DATA SHOWN:
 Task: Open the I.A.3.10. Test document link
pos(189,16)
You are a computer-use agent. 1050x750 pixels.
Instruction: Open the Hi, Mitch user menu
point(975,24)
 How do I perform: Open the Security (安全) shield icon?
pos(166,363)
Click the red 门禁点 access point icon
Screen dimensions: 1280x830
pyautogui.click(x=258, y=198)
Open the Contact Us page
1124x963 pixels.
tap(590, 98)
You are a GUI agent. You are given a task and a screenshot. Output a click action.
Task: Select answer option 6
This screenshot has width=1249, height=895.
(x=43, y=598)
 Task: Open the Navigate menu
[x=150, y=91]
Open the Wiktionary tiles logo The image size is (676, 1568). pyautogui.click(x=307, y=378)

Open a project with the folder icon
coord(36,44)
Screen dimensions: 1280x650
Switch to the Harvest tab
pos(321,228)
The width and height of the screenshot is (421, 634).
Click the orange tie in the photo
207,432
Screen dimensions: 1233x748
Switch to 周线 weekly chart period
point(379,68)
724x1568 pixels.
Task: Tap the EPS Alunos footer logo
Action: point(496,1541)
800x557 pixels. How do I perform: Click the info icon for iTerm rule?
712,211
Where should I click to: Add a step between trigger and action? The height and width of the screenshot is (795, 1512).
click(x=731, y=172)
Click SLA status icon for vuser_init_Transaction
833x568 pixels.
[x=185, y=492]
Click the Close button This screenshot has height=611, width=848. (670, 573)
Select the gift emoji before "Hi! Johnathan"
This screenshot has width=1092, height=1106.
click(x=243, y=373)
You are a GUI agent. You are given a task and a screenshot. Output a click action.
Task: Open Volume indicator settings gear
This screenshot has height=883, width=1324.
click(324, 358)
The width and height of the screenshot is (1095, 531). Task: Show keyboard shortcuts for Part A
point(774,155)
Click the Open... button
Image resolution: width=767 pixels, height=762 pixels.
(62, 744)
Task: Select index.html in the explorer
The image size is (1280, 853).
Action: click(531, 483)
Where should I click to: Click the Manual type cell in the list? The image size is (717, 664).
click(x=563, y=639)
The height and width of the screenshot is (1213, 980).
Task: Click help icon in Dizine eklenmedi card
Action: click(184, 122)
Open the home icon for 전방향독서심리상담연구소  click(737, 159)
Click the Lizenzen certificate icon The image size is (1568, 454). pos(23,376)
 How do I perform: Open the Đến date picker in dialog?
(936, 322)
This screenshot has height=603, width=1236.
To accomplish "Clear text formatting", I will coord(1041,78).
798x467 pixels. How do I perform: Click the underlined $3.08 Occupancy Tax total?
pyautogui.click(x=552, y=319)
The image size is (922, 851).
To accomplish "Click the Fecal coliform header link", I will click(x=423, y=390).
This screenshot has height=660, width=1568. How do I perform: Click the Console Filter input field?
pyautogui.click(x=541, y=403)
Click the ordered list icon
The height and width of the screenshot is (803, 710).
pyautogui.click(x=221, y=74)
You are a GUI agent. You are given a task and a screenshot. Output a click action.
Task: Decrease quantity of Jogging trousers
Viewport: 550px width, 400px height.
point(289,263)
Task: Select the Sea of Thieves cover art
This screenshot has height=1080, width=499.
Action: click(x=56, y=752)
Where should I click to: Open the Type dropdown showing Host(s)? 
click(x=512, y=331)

ABOUT THIS EXERCISE:
Return the whole listing exactly.

WRITTEN SOLUTION:
 Task: Open the I.A.3.10. Test document link
pos(189,16)
You are a computer-use agent. 1050x750 pixels.
Instruction: Open the Hi, Mitch user menu
point(975,24)
 How do I perform: Open the Security (安全) shield icon?
pos(166,363)
Click the red 门禁点 access point icon
Screen dimensions: 1280x830
pyautogui.click(x=258, y=198)
Open the Contact Us page
1124x963 pixels.
tap(590, 98)
You are a GUI agent. You are given a task and a screenshot. Output a click action.
Task: Select answer option 6
This screenshot has width=1249, height=895.
(x=43, y=598)
 Task: Open the Navigate menu
[x=150, y=91]
Open the Wiktionary tiles logo The image size is (676, 1568). pyautogui.click(x=307, y=378)

Open a project with the folder icon
coord(36,44)
Screen dimensions: 1280x650
Switch to the Harvest tab
pos(321,228)
The width and height of the screenshot is (421, 634).
Click the orange tie in the photo
207,432
Screen dimensions: 1233x748
Switch to 周线 weekly chart period
point(379,68)
724x1568 pixels.
Task: Tap the EPS Alunos footer logo
Action: point(496,1541)
800x557 pixels. How do I perform: Click the info icon for iTerm rule?
712,211
Where should I click to: Add a step between trigger and action? The height and width of the screenshot is (795, 1512).
click(x=731, y=172)
Click SLA status icon for vuser_init_Transaction
833x568 pixels.
[x=185, y=492]
Click the Close button This screenshot has height=611, width=848. (670, 573)
Select the gift emoji before "Hi! Johnathan"
This screenshot has width=1092, height=1106.
click(x=243, y=373)
You are a GUI agent. You are given a task and a screenshot. Output a click action.
Task: Open Volume indicator settings gear
This screenshot has height=883, width=1324.
click(324, 358)
The width and height of the screenshot is (1095, 531). Task: Show keyboard shortcuts for Part A
point(774,155)
Click the Open... button
Image resolution: width=767 pixels, height=762 pixels.
(62, 744)
Task: Select index.html in the explorer
The image size is (1280, 853).
Action: click(531, 483)
Where should I click to: Click the Manual type cell in the list? The image size is (717, 664).
click(x=563, y=639)
The height and width of the screenshot is (1213, 980).
Task: Click help icon in Dizine eklenmedi card
Action: click(184, 122)
Open the home icon for 전방향독서심리상담연구소  click(737, 159)
Click the Lizenzen certificate icon The image size is (1568, 454). pos(23,376)
 How do I perform: Open the Đến date picker in dialog?
(936, 322)
This screenshot has height=603, width=1236.
To accomplish "Clear text formatting", I will coord(1041,78).
798x467 pixels. How do I perform: Click the underlined $3.08 Occupancy Tax total?
pyautogui.click(x=552, y=319)
The image size is (922, 851).
To accomplish "Click the Fecal coliform header link", I will click(x=423, y=390).
This screenshot has height=660, width=1568. How do I perform: Click the Console Filter input field?
pyautogui.click(x=541, y=403)
Click the ordered list icon
The height and width of the screenshot is (803, 710).
pyautogui.click(x=221, y=74)
You are a GUI agent. You are given a task and a screenshot. Output a click action.
Task: Decrease quantity of Jogging trousers
Viewport: 550px width, 400px height.
point(289,263)
Task: Select the Sea of Thieves cover art
This screenshot has height=1080, width=499.
Action: click(x=56, y=752)
Where should I click to: Open the Type dropdown showing Host(s)? 
click(x=512, y=331)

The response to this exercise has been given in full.